* Try it: Can you carry on the passage below about Kinsley's book on aging, starting after its last sentence?

This small book grabbed my eye in our Popular Reading section and since I have been feeling old recently, thought it help, and it did. Kinsley is a columnist and editor in publications like Vanity Fair, The New Yorker, Economist and founded Slate and has been dealing with Parkinson's disease for 20 years, though he is only a bit older than me. He addresses us baby boomers as we are all aging. He has a lot of valuable observations, especially having lived with with some aging characteristics decades before the rest of us have to face them. "We are born thinking that we'll live forever. Then death becomes an intermittent reality, as grandparents and parents die, and tragedy of some kind removes one or two from our own age cohort. And then, at some point, death becomes a normal part of life - a faint dirge in the background that gradually gets louder." The main thought I came away with was that it is not that we want to live as long as possible, but to live as long as possible with all of our marbles.

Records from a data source
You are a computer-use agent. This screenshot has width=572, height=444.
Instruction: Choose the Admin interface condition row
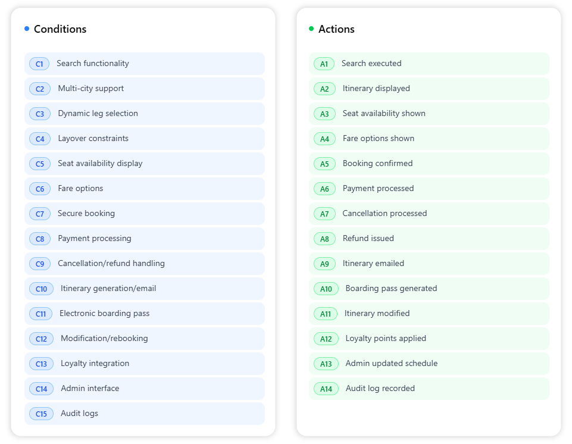(x=144, y=389)
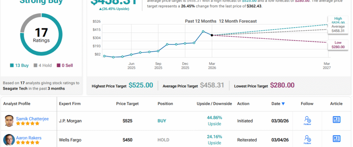Click Samik Chatterjee's profile photo

9,121
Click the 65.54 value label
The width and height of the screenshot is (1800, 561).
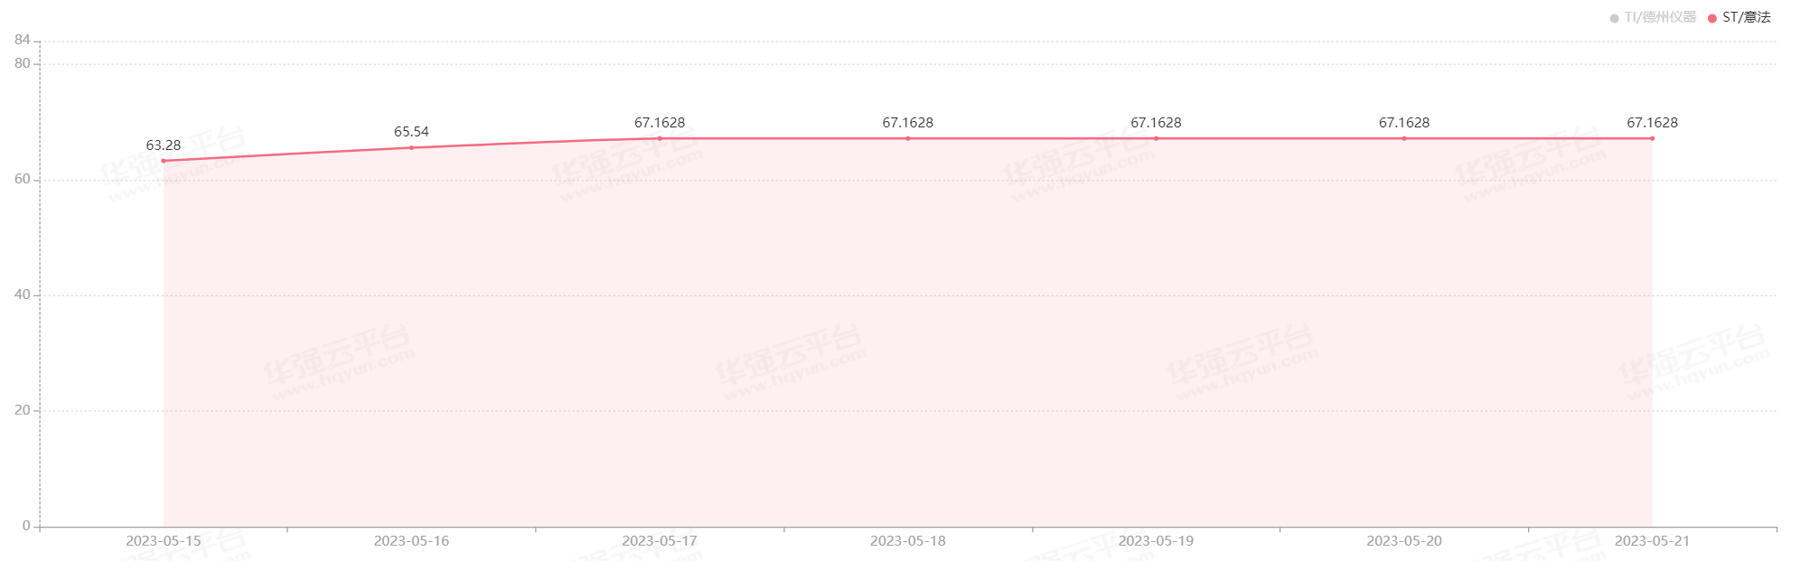pyautogui.click(x=411, y=132)
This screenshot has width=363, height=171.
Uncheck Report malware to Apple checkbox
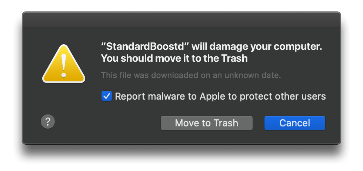click(107, 96)
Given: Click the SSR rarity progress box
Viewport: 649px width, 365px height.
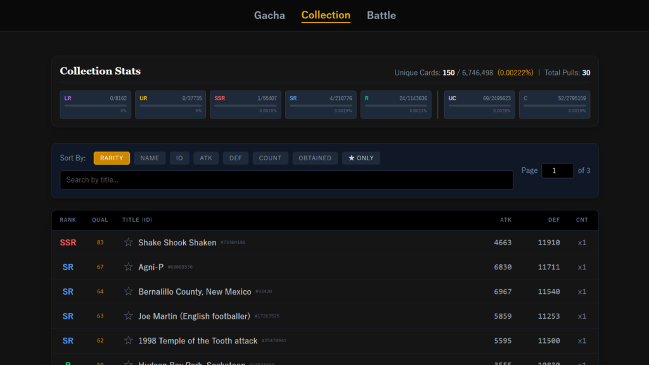Looking at the screenshot, I should point(246,105).
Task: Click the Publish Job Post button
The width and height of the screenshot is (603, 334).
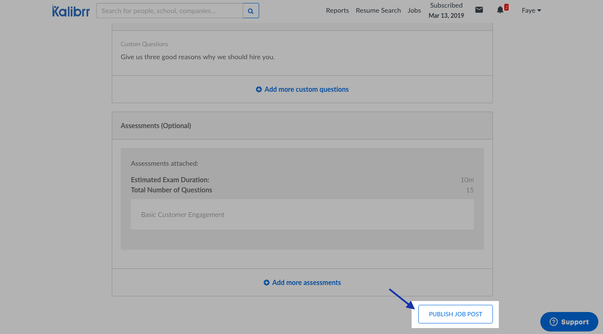Action: (x=455, y=314)
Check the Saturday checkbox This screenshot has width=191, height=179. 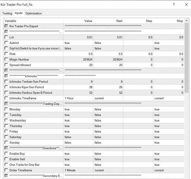[x=6, y=137]
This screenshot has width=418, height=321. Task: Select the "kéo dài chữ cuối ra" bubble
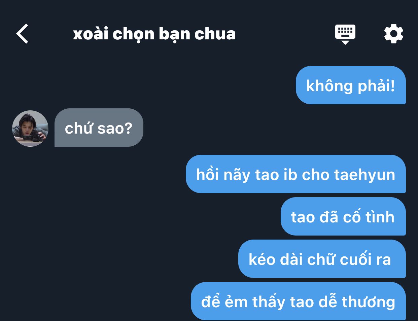pyautogui.click(x=322, y=259)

* Result:
In his last chapter he looks at us baby boomers and compares us to the Greatest Generation. He refutes some of the common assumptions about both. I realize that my generation has done a lot of good, but has negative sides, like sowing mistrust of authority and government, often rightfully so, but it has gotten extreme on both sides of the political fence. Kinsley suggests that my generation leave some sort of positive legacy, large gesture, like helping America get out of debt, possibly by reinstating estate taxes.
The whole book reads easily and actually had me laughing at times - a good approach to aging. All in all, might we worth buying this book to have on hand.